Что сделал я?.. Во время моей работы я переменял свиток за свитком и потерял уже им счет... Времени, следовательно, прошло довольно. Что же я сделал? Ничего!.. Не проложил даже едва заметной царапины в твердой массе!..
Отчаяние овладело мною. Я бросился к отверстию и крикнул. Но не было не только ответа, но и самые удары прекратились.
Я был близок уже к тому, чтобы поддаться прежнему безумию, как неожиданно взор мой упал на светильник. Прошла секунда — и я, плача и смеясь, бросился к этой драгоценности.
О, сколько раз видел я его, сколько свитков сгорело на нем — и я не замечал этого орудия, которого достаточно было, чтобы давно уже возвратить мне потерянную свободу.
Что ослепляло меня? Не безумный же был я до той поры, пока не донеслись до меня эти удары извне, возвестившие, что, наконец, восстановилось мое сообщение с внешним миром?
Не судьба ли руководила мною, дабы исполнились ее веления?..
Одна за другой пробегали во мне эти мысли, пока я, с лихорадочной поспешностью, старался сделать из драгоценного предмета нужное мне орудие.

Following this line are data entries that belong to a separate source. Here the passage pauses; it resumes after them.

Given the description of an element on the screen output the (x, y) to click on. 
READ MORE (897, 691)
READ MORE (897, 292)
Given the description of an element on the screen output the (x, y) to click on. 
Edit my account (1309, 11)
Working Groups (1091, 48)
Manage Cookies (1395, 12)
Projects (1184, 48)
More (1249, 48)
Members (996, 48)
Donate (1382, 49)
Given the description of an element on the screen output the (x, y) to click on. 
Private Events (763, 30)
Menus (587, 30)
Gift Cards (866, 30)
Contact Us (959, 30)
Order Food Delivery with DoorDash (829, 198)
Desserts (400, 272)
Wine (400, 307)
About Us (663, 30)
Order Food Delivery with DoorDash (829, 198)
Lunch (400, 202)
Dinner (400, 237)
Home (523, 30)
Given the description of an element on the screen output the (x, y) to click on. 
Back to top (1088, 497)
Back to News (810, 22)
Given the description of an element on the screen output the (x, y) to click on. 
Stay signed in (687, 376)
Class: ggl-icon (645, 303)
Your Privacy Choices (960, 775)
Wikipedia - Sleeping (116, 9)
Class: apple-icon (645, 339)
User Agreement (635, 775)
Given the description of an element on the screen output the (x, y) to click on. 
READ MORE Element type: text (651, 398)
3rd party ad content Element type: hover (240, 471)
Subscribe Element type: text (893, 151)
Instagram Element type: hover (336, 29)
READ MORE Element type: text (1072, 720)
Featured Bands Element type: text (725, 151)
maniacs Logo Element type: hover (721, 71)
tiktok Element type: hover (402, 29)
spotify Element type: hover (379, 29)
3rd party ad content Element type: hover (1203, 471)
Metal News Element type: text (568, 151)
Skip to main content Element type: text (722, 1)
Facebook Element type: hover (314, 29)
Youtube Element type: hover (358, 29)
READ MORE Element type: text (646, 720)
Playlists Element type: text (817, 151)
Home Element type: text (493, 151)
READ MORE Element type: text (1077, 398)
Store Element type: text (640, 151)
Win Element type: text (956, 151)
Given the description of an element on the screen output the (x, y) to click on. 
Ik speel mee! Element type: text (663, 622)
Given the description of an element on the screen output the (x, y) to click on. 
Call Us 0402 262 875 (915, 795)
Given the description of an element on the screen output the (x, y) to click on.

Светильник состоял из тяжелой и высокой бронзовой подставки, оканчивающейся острым и длинным металлическим шпилем, на который или надевалась чаша, наполненная маслом, или же вдевался факел.
Этого металлического шпиля достаточно было, чтобы пробить самый твердый цемент, и он же мог служить мне как рычаг, чтобы вывернуть громадные гранитные камни.
Желание, — этот величайший рычаг, двигающий человека, — придало мне необыкновенные силы: я выдернул шпиль из подставки и принялся за работу, теперь уже твёрдо уверенный в успехе. О, как быстро подвигалась моя работа! С каждым ударом отлетали куски крепкой, как камень, замазки, и мое орудие все глубже и глубже вонзалось в промежутки между гранитными глыбами.
Только б вынуть одну из них — только одну! Сквозь такой проход свободно может пройти несколько человек!
Я останавливался только для того, чтобы зажечь новый свиток. Я не жалел их — на что были они мне более? Ведь свобода, желанная свобода так близка ко мне, и скоро вместо слабого огня, с дымом и копотью, надо мной засияет радостный луч солнца! Папирус за папирусом бросал я в снятую со светильника чашу, и яркий огонь озарял мою темницу.